The Dvalin module was built at the Aibel yard in Haugesund on behalf of Equinor, which is the operator of the Heidrun platform. Wintershall Dea has worked closely with both companies to ensure smooth delivery of the unit.
Clear focus on safe operations
“So far, there have been 3.5 million working hours carried out on the Dvalin project without a single serious injury. Although the project is still ongoing, I am incredibly proud that we have had such a clear focus on safe operation, while at the same time delivering against the project plan,” said Thomas Kainer, Senior Vice President, Major Project Dvalin for Wintershall Dea.
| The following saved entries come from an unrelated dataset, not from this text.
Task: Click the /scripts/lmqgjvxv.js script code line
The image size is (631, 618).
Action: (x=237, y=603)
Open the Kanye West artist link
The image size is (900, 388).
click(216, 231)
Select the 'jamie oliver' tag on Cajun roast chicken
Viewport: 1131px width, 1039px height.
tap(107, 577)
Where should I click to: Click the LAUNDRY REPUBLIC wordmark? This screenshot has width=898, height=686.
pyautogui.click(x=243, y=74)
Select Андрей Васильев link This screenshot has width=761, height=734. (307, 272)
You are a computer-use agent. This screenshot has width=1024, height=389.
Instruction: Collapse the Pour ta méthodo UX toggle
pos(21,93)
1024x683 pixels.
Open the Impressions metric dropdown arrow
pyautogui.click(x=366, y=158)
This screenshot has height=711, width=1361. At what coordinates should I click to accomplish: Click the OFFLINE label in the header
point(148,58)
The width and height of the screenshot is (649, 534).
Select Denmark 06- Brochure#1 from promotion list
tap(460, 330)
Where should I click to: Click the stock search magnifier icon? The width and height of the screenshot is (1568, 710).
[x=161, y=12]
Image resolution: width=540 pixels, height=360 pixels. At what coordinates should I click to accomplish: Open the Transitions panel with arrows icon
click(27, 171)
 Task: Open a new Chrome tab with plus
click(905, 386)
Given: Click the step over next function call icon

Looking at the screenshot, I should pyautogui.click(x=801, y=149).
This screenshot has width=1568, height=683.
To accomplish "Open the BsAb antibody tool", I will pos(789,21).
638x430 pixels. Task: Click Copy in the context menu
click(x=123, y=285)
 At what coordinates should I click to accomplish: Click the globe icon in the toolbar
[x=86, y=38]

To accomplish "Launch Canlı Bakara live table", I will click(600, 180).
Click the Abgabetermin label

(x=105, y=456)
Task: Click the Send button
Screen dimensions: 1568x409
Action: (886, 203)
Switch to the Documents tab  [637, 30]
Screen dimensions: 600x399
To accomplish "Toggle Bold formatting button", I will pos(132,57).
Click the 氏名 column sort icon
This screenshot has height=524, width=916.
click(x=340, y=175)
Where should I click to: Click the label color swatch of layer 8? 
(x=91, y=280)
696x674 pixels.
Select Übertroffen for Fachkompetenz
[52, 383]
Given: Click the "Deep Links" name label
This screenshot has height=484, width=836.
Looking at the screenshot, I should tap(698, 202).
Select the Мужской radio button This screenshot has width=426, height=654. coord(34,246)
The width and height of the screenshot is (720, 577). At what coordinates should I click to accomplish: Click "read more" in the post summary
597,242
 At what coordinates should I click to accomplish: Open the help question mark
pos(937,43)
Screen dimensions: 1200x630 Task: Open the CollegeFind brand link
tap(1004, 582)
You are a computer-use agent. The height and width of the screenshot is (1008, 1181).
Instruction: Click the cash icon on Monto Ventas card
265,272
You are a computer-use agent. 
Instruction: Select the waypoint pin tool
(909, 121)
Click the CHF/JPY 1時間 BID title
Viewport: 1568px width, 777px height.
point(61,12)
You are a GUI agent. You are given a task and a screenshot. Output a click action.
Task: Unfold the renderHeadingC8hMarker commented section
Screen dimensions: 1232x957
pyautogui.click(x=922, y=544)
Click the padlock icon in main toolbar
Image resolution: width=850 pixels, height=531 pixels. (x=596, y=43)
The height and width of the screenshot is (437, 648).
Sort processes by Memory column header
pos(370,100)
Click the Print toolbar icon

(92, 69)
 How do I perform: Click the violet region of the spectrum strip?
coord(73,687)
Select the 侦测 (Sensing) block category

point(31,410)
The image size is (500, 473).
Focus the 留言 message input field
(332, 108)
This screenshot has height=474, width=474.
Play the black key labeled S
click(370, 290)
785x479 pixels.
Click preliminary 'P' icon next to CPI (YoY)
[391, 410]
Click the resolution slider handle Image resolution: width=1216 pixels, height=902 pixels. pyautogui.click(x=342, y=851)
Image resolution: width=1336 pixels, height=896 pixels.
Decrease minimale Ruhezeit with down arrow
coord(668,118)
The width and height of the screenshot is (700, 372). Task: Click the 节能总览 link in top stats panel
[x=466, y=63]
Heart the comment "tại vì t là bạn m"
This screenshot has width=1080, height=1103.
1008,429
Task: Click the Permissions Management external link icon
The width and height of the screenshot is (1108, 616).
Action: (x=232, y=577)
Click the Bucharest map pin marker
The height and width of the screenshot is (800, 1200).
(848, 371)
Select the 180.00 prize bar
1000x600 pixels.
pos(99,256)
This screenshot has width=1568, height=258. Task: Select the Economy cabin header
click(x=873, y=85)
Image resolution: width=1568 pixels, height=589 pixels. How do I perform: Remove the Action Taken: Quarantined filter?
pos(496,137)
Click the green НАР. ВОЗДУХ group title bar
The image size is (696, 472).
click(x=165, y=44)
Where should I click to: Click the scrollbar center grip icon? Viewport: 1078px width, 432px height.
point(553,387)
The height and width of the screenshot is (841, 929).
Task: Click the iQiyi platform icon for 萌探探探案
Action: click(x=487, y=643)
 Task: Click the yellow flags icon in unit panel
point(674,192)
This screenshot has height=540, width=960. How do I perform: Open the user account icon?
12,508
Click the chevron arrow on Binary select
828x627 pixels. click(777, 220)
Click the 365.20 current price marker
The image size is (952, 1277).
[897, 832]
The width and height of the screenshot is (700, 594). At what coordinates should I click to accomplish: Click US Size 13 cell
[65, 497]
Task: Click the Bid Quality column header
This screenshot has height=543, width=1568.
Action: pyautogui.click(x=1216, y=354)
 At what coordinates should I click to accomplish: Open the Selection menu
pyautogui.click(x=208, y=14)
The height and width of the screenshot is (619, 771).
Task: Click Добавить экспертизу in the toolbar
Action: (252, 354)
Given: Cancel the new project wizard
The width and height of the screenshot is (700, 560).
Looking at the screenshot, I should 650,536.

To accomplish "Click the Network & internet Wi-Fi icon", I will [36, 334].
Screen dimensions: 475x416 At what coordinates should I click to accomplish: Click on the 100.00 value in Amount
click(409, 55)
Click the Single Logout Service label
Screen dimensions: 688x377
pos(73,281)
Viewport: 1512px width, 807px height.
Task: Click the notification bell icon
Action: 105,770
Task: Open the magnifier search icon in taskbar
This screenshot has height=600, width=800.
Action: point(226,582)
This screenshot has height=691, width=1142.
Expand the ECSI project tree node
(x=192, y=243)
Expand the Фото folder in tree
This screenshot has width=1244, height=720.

The lifting operation was carried out by the heavy lifting vessel Saipem 7000. The Dvalin module was lifted from the barge onto the Heidrun platform over the course of three hours.
Witnessing the heavy lift from aboard the Saipem 7000, Anita Albriktsen, Topsides Host Manager, said: "For those of us who have followed the construction of the module, from the first steel cut, through the pulling of 100,000 metres of cable and welding of 3,700 joints, to seeing it now on Heidrun, it was a great experience to see the module being lifted in place."